Not doing so would cause misery for millions and a recessionary shock. That could shatter European popular support for climate efforts and for Ukraine’s defence against Russia’s invasion — which Kyiv fears could force it into an unpalatable peace with Moscow. But coal’s return should be shortlived; an impetus not to delay the switch to clean energy, but to accelerate it.

Europe has halved the proportion of its total gas supplies coming from Russia since before the Ukraine invasion, but most options to diversify suppliers have already been exploited. So the focus must be on alternative energy sources and efficiency. To reduce coal-burning, existing nuclear plants should be kept operating as long as possible. Germany has been criticised for continuing to decommission its remaining nuclear power stations; Berlin insists technical and safety factors prevent it from keeping them open. Some nuclear operators say the life of plants can be safely prolonged, but that needs timely decision-making by governments.

The IEA is right to say the overall answer to today’s energy squeeze and to the climate crisis is the same: a “massive surge” in investment to accelerate the transition to clean energy. Things are moving the right way; in the five years after the 2015 Paris Agreement, clean energy investment grew 2 per cent a year; since 2020, the pace has accelerated to 12 per cent. But that partly reflects higher materials costs — and spending on renewables and energy efficiency is well below what is needed.

Industry says renewables projects are being held up not by a shortage of funds but by cumbersome regulatory and planning processes in many countries, and problems connecting to grids. Bureaucracy needs streamlining, and investment accelerated in modernising power grids and developing storage so they can cope with higher levels of intermittent renewables.
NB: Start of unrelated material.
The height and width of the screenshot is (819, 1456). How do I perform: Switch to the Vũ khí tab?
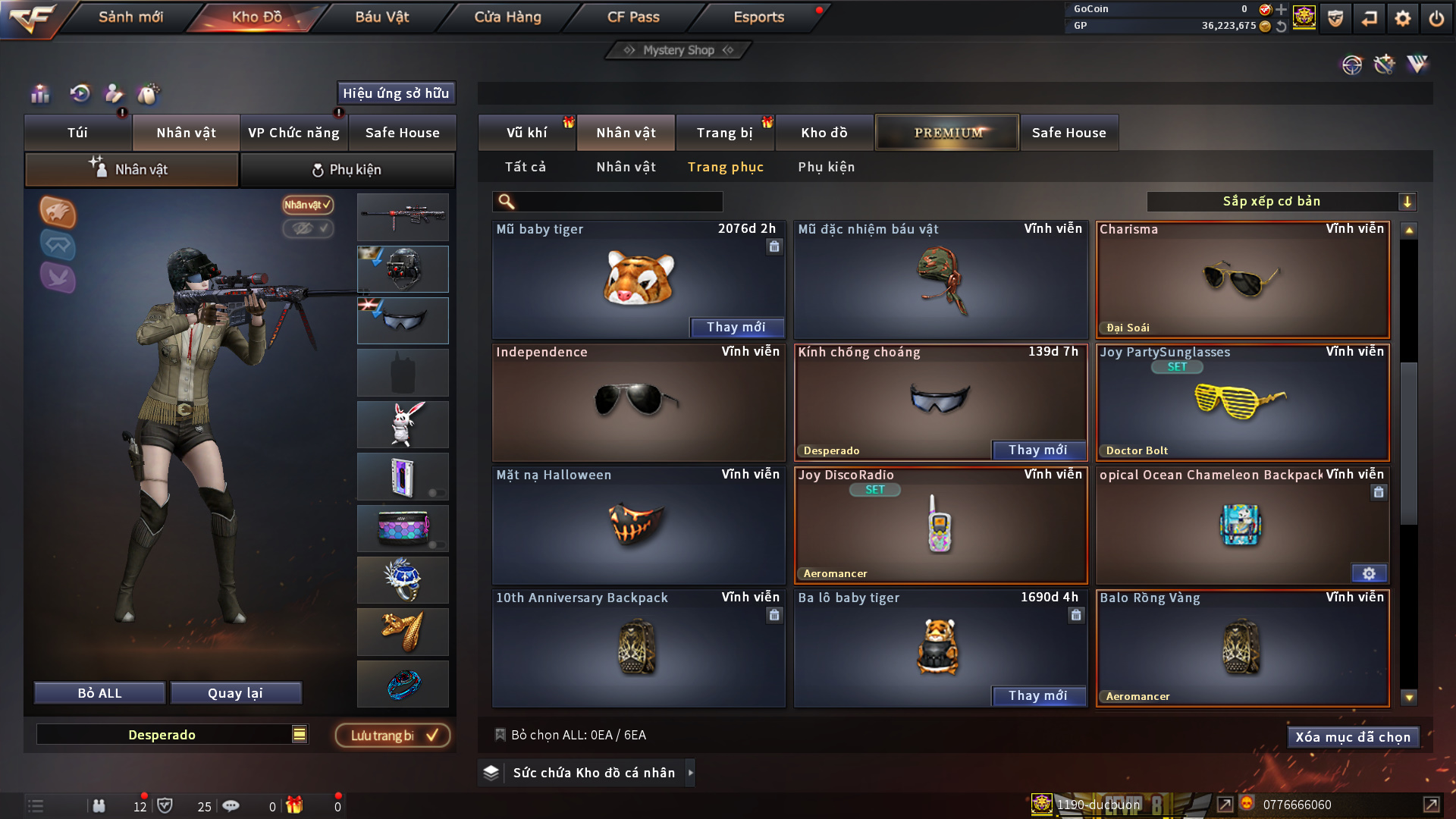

EU capitals are developing rationing plans for a Russian shut-off, even as they hope they will not be required. Co-ordination is needed to avoid fights for supplies that erode European solidarity. Surging prices are already prompting businesses and households to cut energy use; governments must have measures in place to protect the most vulnerable from hardship — and to encourage moves to insulate homes.

But many governments could do more through carefully targeted information campaigns to help consumers understand how to conserve power, and explain the real reason, beyond climate efforts, why prices are so high. Russia should not be allowed to achieve through energy blackmail what it cannot achieve on the battlefield.